Mind you, you don't have to do that work yourself. There are open-source fine-tunes as well, for all sorts of specific purposes, that can be easily found on HuggingFace / found linked on applicable subreddits / etc — but these don't "make the news" like the releases of new open-source base models do, so they won't be top-of-mind when doing a search for a model to solve a task. You have to actively look for them.
Heck, even focusing on the proprietary-model Inference-as-a-Service space, it's only really OpenAI that purports to have a "general" model that can be set to every task with only prompting. All the other proprietary-model Inf-aaS providers also sell Fine-Tuning-as-a-Service of their models, because they know people will need it.
---
Also, if you're comparing e.g. ChatGPT-4o (~200b) with a local model you can run on your PC (probably 7b, or maybe 13b if you have a 4090) then obviously the latter is going to be "dumber" — it's (either literally, or effectively) had 95+% of its connections stripped out!
For production deployment of an open-source model with "smart thinking" requirements (e.g. a customer-support chatbot), the best-practice open-source-model approach would be to pay for dedicated and/or serverless hosting where the instances have direct-attached dedicated server-class GPUs, that can then therefore host the largest-parameter-size variants of the open-source models. Larger-parameter-size open-source models fare much better against the proprietary hosted models.
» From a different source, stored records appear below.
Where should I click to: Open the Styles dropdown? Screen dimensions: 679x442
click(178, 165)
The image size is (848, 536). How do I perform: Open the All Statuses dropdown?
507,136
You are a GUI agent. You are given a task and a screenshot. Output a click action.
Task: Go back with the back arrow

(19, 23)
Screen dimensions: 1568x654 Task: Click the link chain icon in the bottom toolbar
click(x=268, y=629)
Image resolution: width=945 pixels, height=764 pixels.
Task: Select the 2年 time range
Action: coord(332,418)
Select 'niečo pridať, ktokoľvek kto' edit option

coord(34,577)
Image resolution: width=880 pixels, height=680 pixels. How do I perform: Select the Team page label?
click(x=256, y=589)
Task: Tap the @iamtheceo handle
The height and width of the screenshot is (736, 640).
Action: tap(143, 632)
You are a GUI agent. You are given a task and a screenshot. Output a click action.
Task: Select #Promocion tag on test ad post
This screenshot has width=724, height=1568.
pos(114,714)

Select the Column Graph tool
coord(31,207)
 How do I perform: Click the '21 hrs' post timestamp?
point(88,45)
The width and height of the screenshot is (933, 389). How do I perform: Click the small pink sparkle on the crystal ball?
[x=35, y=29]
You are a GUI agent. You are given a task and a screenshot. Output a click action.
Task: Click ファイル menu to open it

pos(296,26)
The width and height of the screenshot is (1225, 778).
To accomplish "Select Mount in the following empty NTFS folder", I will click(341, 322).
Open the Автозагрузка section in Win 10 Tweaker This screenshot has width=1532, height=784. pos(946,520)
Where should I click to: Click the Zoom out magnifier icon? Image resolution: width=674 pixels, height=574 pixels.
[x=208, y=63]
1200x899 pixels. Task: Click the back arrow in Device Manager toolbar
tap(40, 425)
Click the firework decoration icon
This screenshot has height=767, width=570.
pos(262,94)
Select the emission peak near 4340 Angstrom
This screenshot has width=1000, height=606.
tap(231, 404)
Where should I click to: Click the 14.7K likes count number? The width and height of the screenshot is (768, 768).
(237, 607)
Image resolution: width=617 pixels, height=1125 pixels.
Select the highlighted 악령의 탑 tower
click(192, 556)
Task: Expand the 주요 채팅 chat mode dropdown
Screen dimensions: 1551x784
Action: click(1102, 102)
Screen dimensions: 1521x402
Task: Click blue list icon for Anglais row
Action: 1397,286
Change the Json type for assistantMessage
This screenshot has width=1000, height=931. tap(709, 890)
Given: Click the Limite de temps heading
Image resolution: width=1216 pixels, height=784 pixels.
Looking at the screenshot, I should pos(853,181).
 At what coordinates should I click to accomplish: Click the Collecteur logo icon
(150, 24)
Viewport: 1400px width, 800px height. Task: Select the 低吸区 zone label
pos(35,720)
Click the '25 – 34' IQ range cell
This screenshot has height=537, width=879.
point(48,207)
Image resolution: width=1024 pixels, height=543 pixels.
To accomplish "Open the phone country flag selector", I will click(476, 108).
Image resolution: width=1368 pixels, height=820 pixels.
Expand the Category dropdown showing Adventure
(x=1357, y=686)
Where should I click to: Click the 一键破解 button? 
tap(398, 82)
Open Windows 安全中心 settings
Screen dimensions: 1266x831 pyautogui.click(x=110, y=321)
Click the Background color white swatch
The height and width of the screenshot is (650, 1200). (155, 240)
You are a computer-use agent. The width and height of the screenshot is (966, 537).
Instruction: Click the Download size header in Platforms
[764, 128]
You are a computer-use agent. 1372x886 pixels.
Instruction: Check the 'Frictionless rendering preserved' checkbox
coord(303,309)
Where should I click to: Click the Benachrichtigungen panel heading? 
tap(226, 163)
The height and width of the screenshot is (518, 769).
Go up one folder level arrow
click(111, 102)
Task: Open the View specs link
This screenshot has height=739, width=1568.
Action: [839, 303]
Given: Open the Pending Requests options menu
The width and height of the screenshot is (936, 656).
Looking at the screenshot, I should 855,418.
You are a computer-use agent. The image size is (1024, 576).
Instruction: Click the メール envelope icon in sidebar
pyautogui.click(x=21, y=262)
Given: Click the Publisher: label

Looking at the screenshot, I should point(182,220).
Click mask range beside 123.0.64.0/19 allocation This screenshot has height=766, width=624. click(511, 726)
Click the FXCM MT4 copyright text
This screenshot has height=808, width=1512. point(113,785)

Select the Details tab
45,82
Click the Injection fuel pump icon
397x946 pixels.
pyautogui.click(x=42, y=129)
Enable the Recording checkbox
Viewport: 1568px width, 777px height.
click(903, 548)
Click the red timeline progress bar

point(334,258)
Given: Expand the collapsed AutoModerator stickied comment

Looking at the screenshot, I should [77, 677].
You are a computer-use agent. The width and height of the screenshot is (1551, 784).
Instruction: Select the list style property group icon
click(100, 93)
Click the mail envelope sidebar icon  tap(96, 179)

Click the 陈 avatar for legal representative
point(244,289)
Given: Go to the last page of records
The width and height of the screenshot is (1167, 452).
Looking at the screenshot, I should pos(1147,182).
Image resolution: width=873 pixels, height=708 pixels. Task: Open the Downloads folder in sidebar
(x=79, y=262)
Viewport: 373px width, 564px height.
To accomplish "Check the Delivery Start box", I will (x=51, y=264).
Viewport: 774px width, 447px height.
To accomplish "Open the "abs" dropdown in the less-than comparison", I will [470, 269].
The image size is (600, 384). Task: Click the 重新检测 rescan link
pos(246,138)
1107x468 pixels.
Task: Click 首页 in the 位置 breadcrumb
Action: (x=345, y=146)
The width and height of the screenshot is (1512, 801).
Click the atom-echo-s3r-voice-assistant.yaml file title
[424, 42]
IMHO the models in the "hostable on a PC" parameter-size range, mainly exist for two use-cases:
• doing local development and testing of LLM-based backend systems (Due to the way pruning+quantizing parameters works, a smaller spin of a larger model will be probabilistically similar in behavior to its larger cousin — giving you the "smart" answer some percentage of the time, and a "dumb" answer the rest of the time. For iterative development, this is no problem — regenerate responses until it works, and if it never does, then you've got the wrong model/prompt.)
• "shrinking" an AI system that doesn't require so much "smart thinking", to decrease its compute requirements and thus OpEx. You start with the largest spin of the model; then you keep taking it down in size until it stops producing acceptable results; and then you take one step back.
The models of this size-range don't exist to "prove out" the applicability of a model family to a given ML task. You can do it with them — especially if there's an existing fine-tuned model perfectly suited to the use-case — but it'll be frustrating, because "the absence of evidence is not evidence of absence." You won't know whether you've chosen a bad model, or your prompt is badly structured, or your prompt is impossible for any model, etc.
When proving out a task, test with the largest spin of each model you can get your hands on, using e.g. a serverless Inf-aaS like Runpod. Once you know the model family can do that task to your satisfaction, then pull a local model spin from that family for development.
Have you had good results from any of these? I've not tried a model that's been fine-tuned for a specific purpose yet, I've just worked with the general purpose ones.
Last time I played with LLMs on CPU with pytorch you had to replace some stuff with libraries from Intel otherwise your performance would be really bad.
How about making libtorch a first class citizen without crashes and memory leaks? What happened to the "one tool, one job" philosophy?
As an interesting thought experiment: Should PyTorch be integrated into systemd or should systemd be integrated into PyTorch? Both seem to absorb everything else like a black hole.
It's just a showcase of existing PyTorch features (including libtorch) as an end-to-end example.
On the server-side it uses libtorch, and on mobile, it uses PyTorch's executorch runtime (that's optimized for edge)
What makes this cool is that you can use the same model and the same library and apply to server, desktop, laptop and mobile on iOS and Android, with a variety of quantization schemes and other features.
Definitely still some rough edges as I'd expect from any first software release!